I can understand Peter’s heart when I read the verse simply. I am ready to defend my hope. The Bible is clear about the Christian’s hope: We will be like Jesus in His purity of character (1 John 3:2-3,Romans 8:29, 2 Corinthians 3:18).And my sanctified (set apart for Jesus) life is my defense. And when others question the hope that I have to be like Jesus, I will show them the TV programs and movies I watch and don’t watch, the books I read and don’t read, how I spend my free time, the way I speak to my wife and children, the way I behave at work, my goals and priorities, etc. These are what will testify to my hope that I want to be like Jesus.

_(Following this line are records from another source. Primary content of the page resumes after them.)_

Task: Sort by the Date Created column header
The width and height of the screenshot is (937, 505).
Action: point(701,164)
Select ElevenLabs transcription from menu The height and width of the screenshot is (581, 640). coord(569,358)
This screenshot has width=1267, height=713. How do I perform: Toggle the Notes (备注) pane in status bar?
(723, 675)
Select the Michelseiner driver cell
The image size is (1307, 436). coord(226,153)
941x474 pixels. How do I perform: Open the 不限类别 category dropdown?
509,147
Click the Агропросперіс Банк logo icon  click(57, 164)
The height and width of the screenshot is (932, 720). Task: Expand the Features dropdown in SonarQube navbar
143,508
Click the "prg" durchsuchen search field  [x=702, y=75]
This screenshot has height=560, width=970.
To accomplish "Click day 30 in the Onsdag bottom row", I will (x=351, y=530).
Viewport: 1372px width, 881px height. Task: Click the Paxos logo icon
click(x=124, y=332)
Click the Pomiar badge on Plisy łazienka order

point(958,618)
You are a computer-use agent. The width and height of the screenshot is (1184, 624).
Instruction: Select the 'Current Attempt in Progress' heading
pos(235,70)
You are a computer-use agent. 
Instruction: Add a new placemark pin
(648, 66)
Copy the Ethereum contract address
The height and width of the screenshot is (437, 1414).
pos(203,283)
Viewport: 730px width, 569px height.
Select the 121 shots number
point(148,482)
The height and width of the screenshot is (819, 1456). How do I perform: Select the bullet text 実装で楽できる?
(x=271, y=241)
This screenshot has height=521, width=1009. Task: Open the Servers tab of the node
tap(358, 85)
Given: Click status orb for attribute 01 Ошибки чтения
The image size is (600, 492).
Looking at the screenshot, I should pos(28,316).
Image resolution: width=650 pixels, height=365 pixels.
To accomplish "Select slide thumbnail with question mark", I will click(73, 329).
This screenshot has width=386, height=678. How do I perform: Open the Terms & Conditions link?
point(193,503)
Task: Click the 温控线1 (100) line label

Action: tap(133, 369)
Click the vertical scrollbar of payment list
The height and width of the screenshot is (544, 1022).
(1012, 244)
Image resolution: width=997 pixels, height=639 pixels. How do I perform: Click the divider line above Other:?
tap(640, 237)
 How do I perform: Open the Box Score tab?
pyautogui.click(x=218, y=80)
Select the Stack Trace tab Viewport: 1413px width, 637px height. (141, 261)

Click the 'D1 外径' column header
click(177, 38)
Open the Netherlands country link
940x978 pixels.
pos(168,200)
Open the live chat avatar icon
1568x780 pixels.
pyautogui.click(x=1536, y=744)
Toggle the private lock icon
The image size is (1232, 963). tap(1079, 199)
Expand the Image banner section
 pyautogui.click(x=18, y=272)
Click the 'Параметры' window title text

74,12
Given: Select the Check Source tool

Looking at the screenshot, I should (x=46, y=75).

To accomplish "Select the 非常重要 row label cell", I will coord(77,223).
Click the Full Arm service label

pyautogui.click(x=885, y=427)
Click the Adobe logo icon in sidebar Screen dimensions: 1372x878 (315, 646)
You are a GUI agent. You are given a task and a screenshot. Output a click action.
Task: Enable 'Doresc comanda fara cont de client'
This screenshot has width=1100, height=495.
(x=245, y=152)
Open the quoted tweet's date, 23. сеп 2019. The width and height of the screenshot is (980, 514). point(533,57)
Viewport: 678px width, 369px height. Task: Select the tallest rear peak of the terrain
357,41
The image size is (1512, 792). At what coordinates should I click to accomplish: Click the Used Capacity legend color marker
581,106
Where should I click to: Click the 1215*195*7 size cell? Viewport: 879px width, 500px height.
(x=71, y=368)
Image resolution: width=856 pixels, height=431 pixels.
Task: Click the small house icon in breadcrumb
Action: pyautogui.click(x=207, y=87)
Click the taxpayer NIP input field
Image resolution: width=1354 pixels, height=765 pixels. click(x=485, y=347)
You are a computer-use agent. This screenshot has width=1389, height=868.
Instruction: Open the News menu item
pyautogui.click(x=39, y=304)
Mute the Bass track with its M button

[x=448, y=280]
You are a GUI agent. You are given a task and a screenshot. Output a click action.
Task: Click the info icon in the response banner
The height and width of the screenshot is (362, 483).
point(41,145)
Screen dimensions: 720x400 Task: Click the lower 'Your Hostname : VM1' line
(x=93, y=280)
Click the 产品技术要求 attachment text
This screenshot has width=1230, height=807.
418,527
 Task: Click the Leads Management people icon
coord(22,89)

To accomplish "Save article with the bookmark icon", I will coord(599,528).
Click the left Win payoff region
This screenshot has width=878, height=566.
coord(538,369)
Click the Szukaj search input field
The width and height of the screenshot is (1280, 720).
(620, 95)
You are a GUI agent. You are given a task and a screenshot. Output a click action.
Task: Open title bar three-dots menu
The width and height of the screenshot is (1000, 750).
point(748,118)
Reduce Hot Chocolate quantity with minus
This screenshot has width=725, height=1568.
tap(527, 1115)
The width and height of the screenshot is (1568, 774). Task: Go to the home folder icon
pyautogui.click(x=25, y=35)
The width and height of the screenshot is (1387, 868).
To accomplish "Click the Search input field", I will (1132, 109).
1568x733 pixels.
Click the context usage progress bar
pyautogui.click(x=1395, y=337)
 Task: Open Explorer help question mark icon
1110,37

And even if I am persecuted for my beliefs (1 Peter 3:14), I still keep my focus on purifying my heart of all un-Christlikeness. I stay on guard to ensure that the throne of my heart remains protected for Jesus alone. It is this conscience kept clear that gives me confidence to be unfazed by whatever others might accuse me of.
6. Following Christ as a disciple means following Him in suffering (1 Peter 4)
The idea of suffering appears several times in the first epistle of Peter. Peter tells me that the secret to stop sinning is to suffer in the flesh, like Jesus did. The suffering of Jesus was not connected to His crucifixion, because His crucifixion obviously didn’t do anything to keep Him from sinning prior to that. He suffered as He overcame the devil and every other temptation before His crucifixion. It was not suffering physically, but by the constant denying His own self-will, to do the will of His Father (John 6:38, John 5:19, Mark 14:36).We who are disciples of Jesus must all deny our own selfish will and desires (Galatians 5:24, Luke 9:23).